-------- Source material --------
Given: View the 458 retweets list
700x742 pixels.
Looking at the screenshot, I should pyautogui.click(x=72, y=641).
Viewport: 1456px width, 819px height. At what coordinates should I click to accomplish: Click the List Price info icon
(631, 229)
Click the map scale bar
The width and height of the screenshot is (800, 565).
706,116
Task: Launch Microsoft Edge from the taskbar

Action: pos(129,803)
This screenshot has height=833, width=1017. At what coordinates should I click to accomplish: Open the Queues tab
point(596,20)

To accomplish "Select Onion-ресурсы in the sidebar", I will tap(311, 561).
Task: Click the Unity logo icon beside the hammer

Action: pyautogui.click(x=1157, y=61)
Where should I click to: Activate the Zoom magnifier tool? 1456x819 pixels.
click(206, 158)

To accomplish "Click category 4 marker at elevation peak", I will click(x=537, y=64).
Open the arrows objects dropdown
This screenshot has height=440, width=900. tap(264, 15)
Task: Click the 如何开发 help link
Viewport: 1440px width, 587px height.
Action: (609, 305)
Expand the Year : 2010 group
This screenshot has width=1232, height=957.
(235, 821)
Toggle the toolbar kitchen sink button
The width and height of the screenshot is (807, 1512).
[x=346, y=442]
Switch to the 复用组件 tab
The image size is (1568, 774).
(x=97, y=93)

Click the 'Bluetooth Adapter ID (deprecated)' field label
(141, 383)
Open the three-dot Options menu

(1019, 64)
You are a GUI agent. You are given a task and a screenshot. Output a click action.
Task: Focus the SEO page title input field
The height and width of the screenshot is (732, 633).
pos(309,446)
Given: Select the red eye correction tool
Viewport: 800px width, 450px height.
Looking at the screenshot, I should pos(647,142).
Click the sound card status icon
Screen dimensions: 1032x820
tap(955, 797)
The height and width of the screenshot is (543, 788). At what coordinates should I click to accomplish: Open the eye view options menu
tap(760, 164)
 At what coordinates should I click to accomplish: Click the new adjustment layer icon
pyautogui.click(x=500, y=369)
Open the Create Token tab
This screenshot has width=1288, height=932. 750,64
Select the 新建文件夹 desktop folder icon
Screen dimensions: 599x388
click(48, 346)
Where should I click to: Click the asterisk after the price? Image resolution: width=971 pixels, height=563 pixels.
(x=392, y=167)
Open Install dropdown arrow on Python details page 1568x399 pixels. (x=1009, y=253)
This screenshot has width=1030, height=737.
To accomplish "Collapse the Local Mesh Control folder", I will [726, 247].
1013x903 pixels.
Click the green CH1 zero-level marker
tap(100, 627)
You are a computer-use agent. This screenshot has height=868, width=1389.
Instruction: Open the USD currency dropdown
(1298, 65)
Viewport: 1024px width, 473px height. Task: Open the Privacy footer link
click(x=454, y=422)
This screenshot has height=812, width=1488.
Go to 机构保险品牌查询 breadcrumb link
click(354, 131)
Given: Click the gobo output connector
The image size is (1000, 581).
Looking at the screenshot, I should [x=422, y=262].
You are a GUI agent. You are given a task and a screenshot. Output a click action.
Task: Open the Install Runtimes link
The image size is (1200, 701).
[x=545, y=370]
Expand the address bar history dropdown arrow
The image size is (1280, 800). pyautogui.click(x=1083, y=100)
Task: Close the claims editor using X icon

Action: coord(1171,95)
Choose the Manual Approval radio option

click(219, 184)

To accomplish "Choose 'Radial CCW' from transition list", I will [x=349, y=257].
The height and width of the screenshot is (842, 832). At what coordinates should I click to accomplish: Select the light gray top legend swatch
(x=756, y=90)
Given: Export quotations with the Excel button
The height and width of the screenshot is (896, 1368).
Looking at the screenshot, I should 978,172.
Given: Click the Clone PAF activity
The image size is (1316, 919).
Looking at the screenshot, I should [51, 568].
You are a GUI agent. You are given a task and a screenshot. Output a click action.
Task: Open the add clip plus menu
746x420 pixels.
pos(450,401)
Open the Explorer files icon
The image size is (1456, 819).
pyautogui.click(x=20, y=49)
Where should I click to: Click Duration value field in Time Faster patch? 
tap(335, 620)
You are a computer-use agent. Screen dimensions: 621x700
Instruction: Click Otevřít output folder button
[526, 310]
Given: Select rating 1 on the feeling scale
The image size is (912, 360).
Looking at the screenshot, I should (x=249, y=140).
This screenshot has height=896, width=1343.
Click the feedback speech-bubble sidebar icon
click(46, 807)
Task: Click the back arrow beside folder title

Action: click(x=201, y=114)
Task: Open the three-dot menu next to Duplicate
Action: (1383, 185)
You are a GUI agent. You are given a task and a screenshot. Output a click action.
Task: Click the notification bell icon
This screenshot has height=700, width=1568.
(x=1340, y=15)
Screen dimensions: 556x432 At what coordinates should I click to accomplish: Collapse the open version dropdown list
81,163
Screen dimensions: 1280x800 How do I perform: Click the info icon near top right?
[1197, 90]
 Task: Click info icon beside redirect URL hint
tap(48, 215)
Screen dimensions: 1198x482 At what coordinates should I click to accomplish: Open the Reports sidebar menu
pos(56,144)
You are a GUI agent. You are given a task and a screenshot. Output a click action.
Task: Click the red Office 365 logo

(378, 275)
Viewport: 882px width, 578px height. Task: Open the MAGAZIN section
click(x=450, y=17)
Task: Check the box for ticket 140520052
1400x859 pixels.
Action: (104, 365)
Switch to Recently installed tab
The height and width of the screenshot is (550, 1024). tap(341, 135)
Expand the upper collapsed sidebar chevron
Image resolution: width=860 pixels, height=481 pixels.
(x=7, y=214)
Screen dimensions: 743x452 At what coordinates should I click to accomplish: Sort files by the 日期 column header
--------
### Your objective
Reproduce the material in full, changing each occurrence of "At what coordinates should I click to accomplish" to "Where should I click to" and keeping every other character as it stands.

### Response below
Given: View the 458 retweets list
700x742 pixels.
Looking at the screenshot, I should pyautogui.click(x=72, y=641).
Viewport: 1456px width, 819px height. Where should I click to: Click the List Price info icon
(631, 229)
Click the map scale bar
The width and height of the screenshot is (800, 565).
706,116
Task: Launch Microsoft Edge from the taskbar

Action: pos(129,803)
This screenshot has height=833, width=1017. Where should I click to: Open the Queues tab
point(596,20)

To accomplish "Select Onion-ресурсы in the sidebar", I will tap(311, 561).
Task: Click the Unity logo icon beside the hammer

Action: pyautogui.click(x=1157, y=61)
Where should I click to: Activate the Zoom magnifier tool? 1456x819 pixels.
click(206, 158)

To accomplish "Click category 4 marker at elevation peak", I will click(x=537, y=64).
Open the arrows objects dropdown
This screenshot has height=440, width=900. tap(264, 15)
Task: Click the 如何开发 help link
Viewport: 1440px width, 587px height.
Action: (609, 305)
Expand the Year : 2010 group
This screenshot has width=1232, height=957.
(235, 821)
Toggle the toolbar kitchen sink button
The width and height of the screenshot is (807, 1512).
[x=346, y=442]
Switch to the 复用组件 tab
The image size is (1568, 774).
(x=97, y=93)

Click the 'Bluetooth Adapter ID (deprecated)' field label
(141, 383)
Open the three-dot Options menu

(1019, 64)
You are a GUI agent. You are given a task and a screenshot. Output a click action.
Task: Focus the SEO page title input field
The height and width of the screenshot is (732, 633).
pos(309,446)
Given: Select the red eye correction tool
Viewport: 800px width, 450px height.
Looking at the screenshot, I should pos(647,142).
Click the sound card status icon
Screen dimensions: 1032x820
tap(955, 797)
The height and width of the screenshot is (543, 788). Where should I click to: Open the eye view options menu
tap(760, 164)
 Where should I click to: Click the new adjustment layer icon
pyautogui.click(x=500, y=369)
Open the Create Token tab
This screenshot has width=1288, height=932. 750,64
Select the 新建文件夹 desktop folder icon
Screen dimensions: 599x388
click(48, 346)
Where should I click to: Click the asterisk after the price? Image resolution: width=971 pixels, height=563 pixels.
(x=392, y=167)
Open Install dropdown arrow on Python details page 1568x399 pixels. (x=1009, y=253)
This screenshot has width=1030, height=737.
To accomplish "Collapse the Local Mesh Control folder", I will [726, 247].
1013x903 pixels.
Click the green CH1 zero-level marker
tap(100, 627)
You are a computer-use agent. This screenshot has height=868, width=1389.
Instruction: Open the USD currency dropdown
(1298, 65)
Viewport: 1024px width, 473px height. Task: Open the Privacy footer link
click(x=454, y=422)
This screenshot has height=812, width=1488.
Go to 机构保险品牌查询 breadcrumb link
click(354, 131)
Given: Click the gobo output connector
The image size is (1000, 581).
Looking at the screenshot, I should [x=422, y=262].
You are a GUI agent. You are given a task and a screenshot. Output a click action.
Task: Open the Install Runtimes link
The image size is (1200, 701).
[x=545, y=370]
Expand the address bar history dropdown arrow
The image size is (1280, 800). pyautogui.click(x=1083, y=100)
Task: Close the claims editor using X icon

Action: coord(1171,95)
Choose the Manual Approval radio option

click(219, 184)

To accomplish "Choose 'Radial CCW' from transition list", I will [x=349, y=257].
The height and width of the screenshot is (842, 832). Where should I click to: Select the light gray top legend swatch
(x=756, y=90)
Given: Export quotations with the Excel button
The height and width of the screenshot is (896, 1368).
Looking at the screenshot, I should 978,172.
Given: Click the Clone PAF activity
The image size is (1316, 919).
Looking at the screenshot, I should [51, 568].
You are a GUI agent. You are given a task and a screenshot. Output a click action.
Task: Open the add clip plus menu
746x420 pixels.
pos(450,401)
Open the Explorer files icon
The image size is (1456, 819).
pyautogui.click(x=20, y=49)
Where should I click to: Click Duration value field in Time Faster patch? 
tap(335, 620)
You are a computer-use agent. Screen dimensions: 621x700
Instruction: Click Otevřít output folder button
[526, 310]
Given: Select rating 1 on the feeling scale
The image size is (912, 360).
Looking at the screenshot, I should (x=249, y=140).
This screenshot has height=896, width=1343.
Click the feedback speech-bubble sidebar icon
click(46, 807)
Task: Click the back arrow beside folder title

Action: click(x=201, y=114)
Task: Open the three-dot menu next to Duplicate
Action: (1383, 185)
You are a GUI agent. You are given a task and a screenshot. Output a click action.
Task: Click the notification bell icon
This screenshot has height=700, width=1568.
(x=1340, y=15)
Screen dimensions: 556x432 Where should I click to: Collapse the open version dropdown list
81,163
Screen dimensions: 1280x800 How do I perform: Click the info icon near top right?
[1197, 90]
 Task: Click info icon beside redirect URL hint
tap(48, 215)
Screen dimensions: 1198x482 Where should I click to: Open the Reports sidebar menu
pos(56,144)
You are a GUI agent. You are given a task and a screenshot. Output a click action.
Task: Click the red Office 365 logo

(378, 275)
Viewport: 882px width, 578px height. Task: Open the MAGAZIN section
click(x=450, y=17)
Task: Check the box for ticket 140520052
1400x859 pixels.
Action: (104, 365)
Switch to Recently installed tab
The height and width of the screenshot is (550, 1024). tap(341, 135)
Expand the upper collapsed sidebar chevron
Image resolution: width=860 pixels, height=481 pixels.
(x=7, y=214)
Screen dimensions: 743x452 Where should I click to: Sort files by the 日期 column header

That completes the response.